• YOUR OBJECTIVE: Please copy each line from the entries that contains the string "target".

(RECORDS)

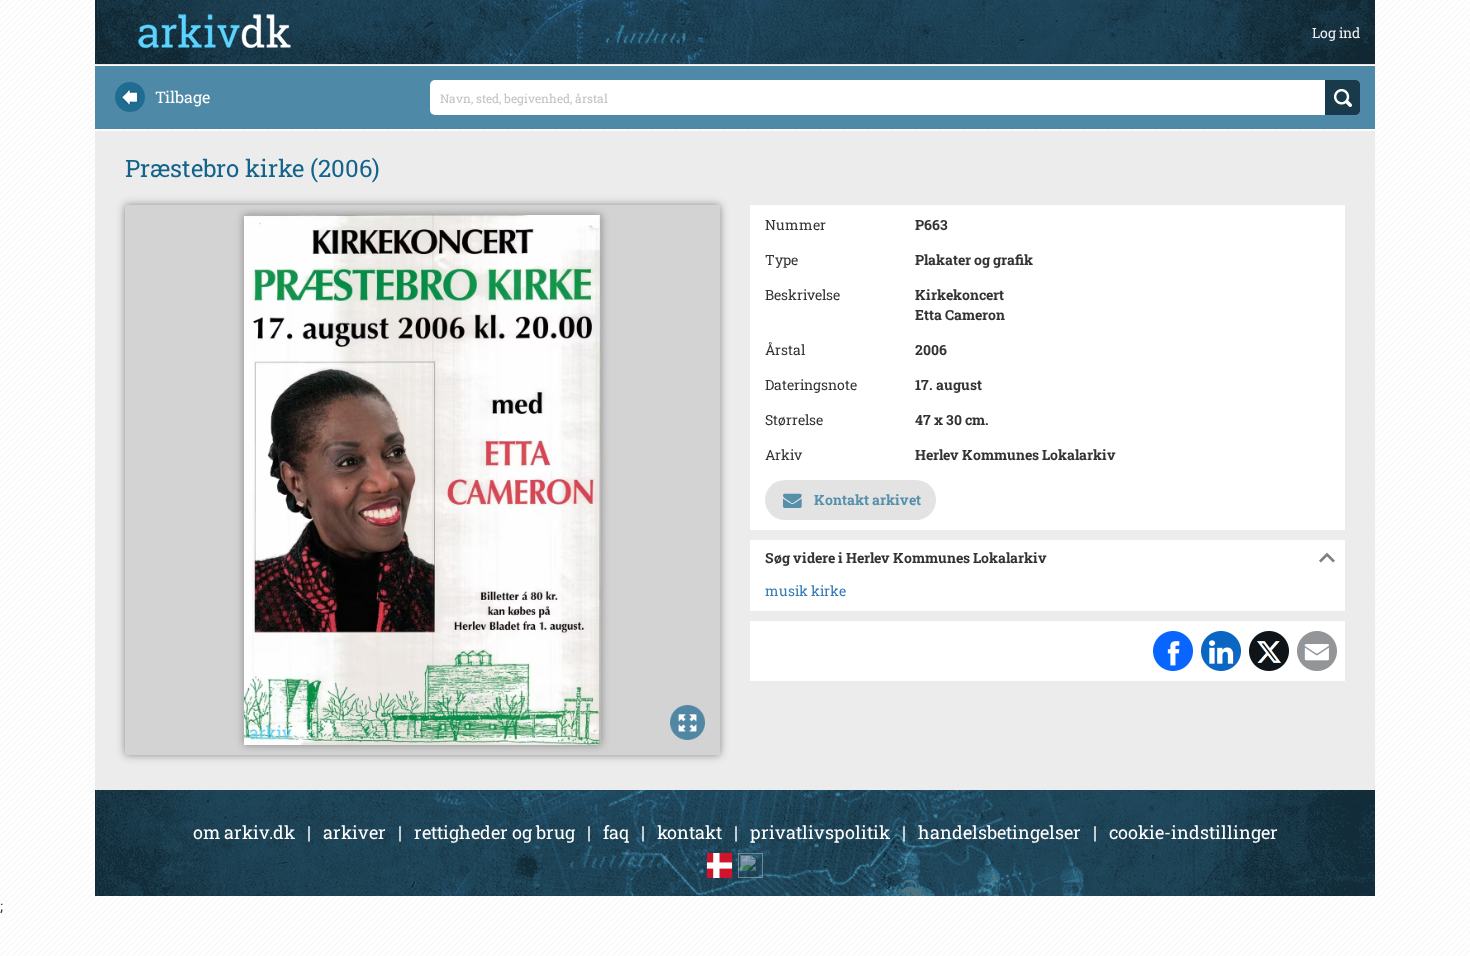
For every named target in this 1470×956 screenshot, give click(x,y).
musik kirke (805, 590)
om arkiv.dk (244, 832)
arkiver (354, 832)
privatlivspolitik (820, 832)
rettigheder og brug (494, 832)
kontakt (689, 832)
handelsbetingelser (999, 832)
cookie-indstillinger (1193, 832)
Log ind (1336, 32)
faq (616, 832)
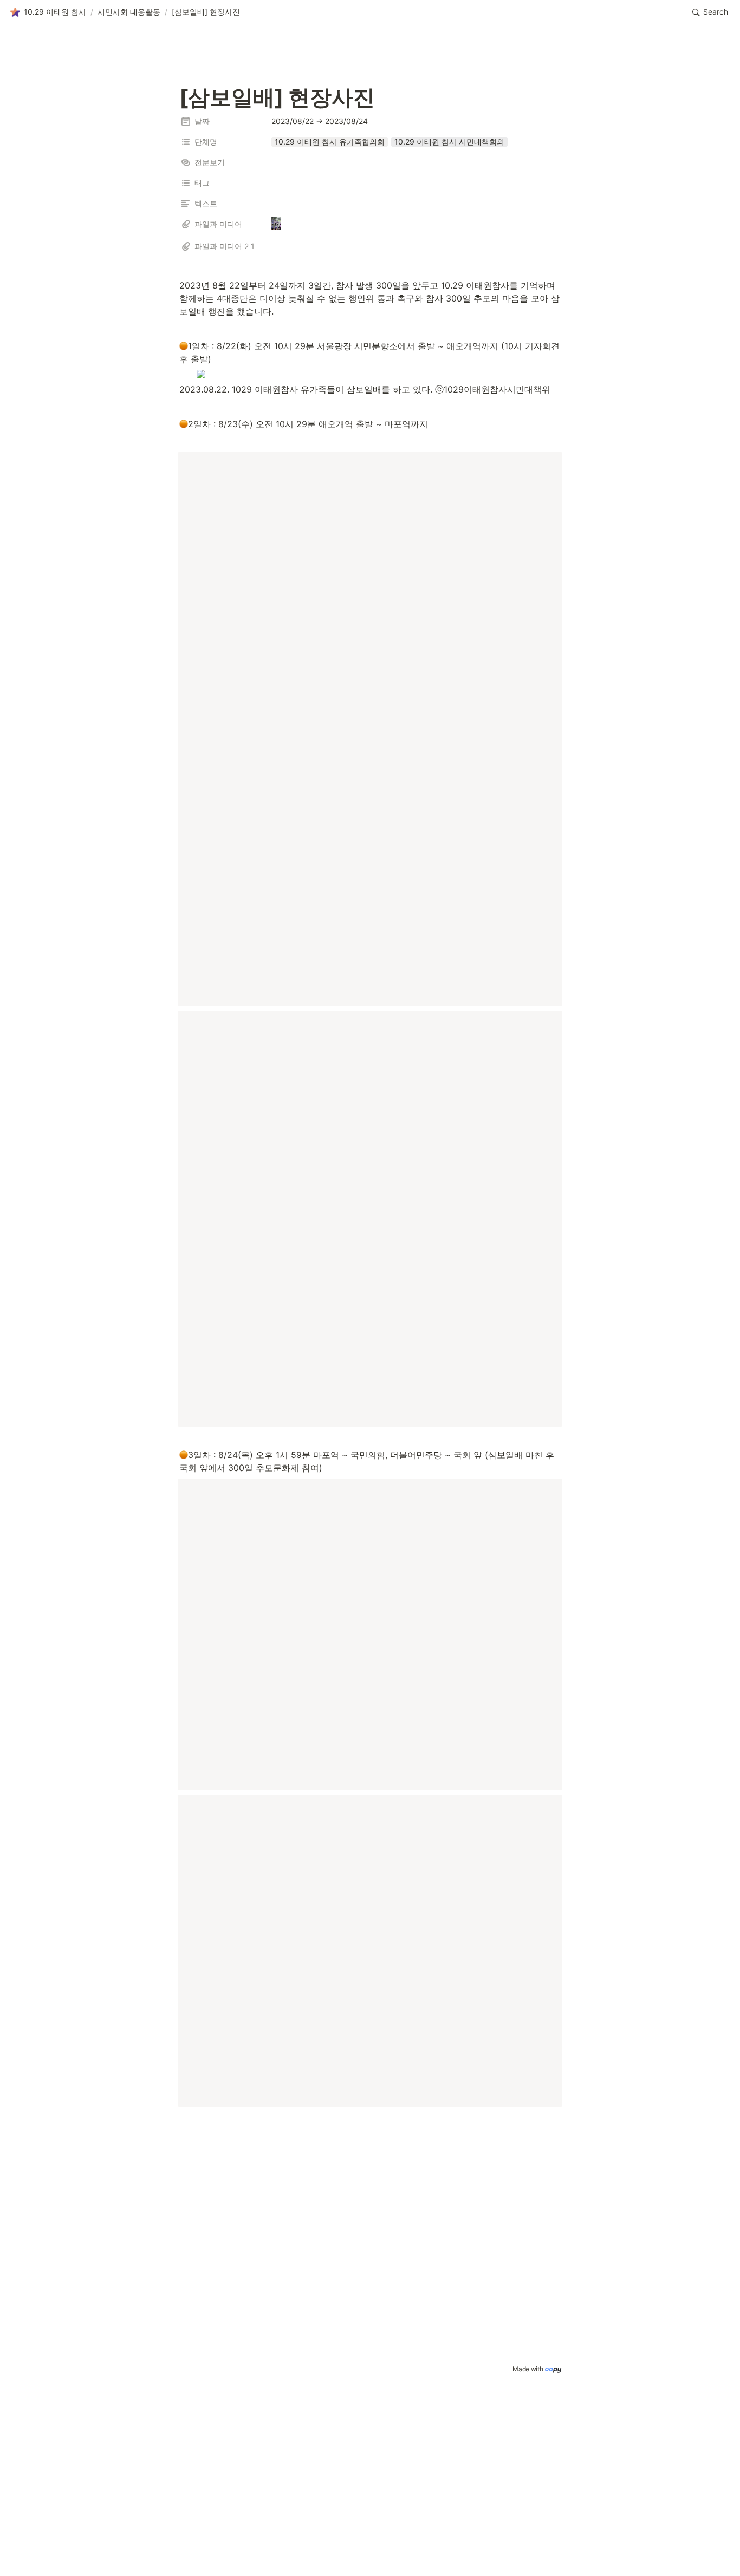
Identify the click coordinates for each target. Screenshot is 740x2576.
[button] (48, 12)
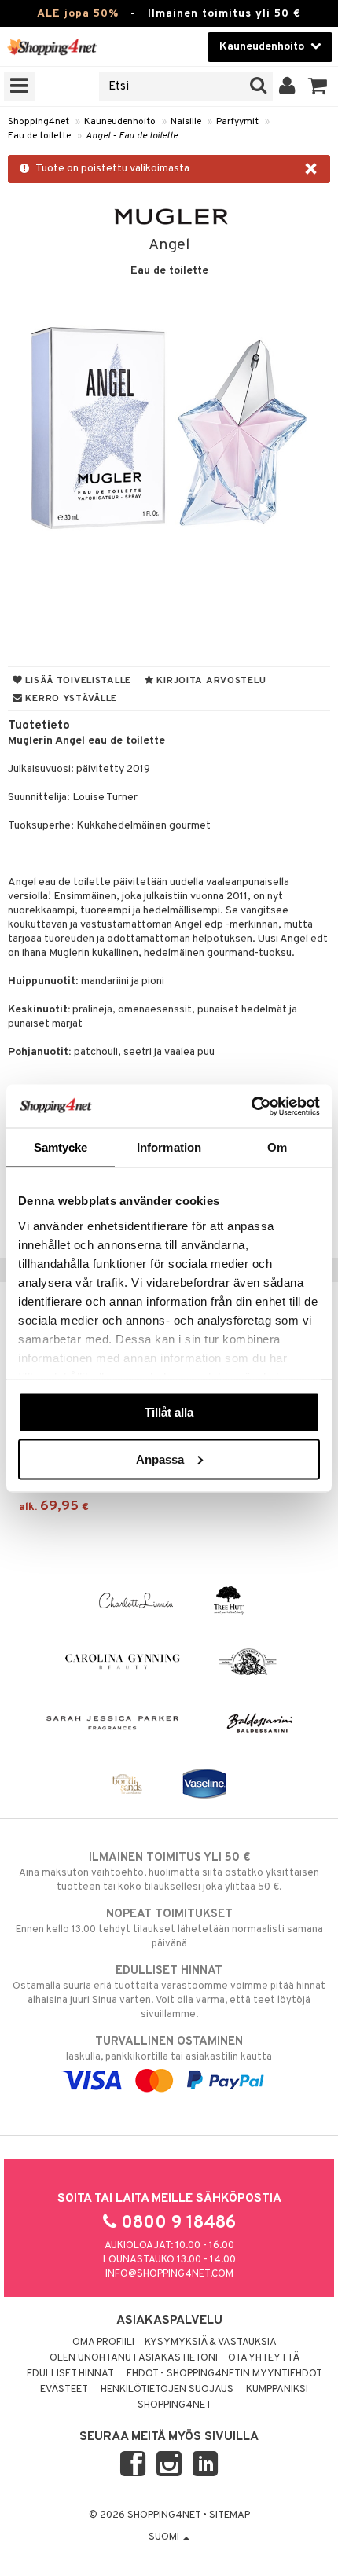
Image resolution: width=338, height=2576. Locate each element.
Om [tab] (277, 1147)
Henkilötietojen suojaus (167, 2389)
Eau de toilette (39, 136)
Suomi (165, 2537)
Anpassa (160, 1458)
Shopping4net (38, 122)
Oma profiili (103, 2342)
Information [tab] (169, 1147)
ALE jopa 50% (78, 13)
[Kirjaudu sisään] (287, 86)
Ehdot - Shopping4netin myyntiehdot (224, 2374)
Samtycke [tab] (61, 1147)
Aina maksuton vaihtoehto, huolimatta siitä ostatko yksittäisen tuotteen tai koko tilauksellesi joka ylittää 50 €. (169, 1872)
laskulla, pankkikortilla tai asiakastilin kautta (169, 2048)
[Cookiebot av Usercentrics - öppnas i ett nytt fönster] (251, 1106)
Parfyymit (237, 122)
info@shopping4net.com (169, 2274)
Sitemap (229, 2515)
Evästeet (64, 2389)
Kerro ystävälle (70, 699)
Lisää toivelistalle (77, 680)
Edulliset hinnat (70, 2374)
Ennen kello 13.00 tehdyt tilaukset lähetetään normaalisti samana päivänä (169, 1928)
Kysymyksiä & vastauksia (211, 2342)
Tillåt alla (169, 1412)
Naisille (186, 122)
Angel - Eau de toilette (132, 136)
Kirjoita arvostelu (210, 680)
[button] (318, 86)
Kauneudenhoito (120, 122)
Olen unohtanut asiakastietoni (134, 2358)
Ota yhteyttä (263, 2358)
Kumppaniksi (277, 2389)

(End RECORDS)

• ANSWER SECTION:
For every named target in this 1470×956 screenshot, give click(x,y).
Identify the click coordinates for each target. Screenshot is 740x2576.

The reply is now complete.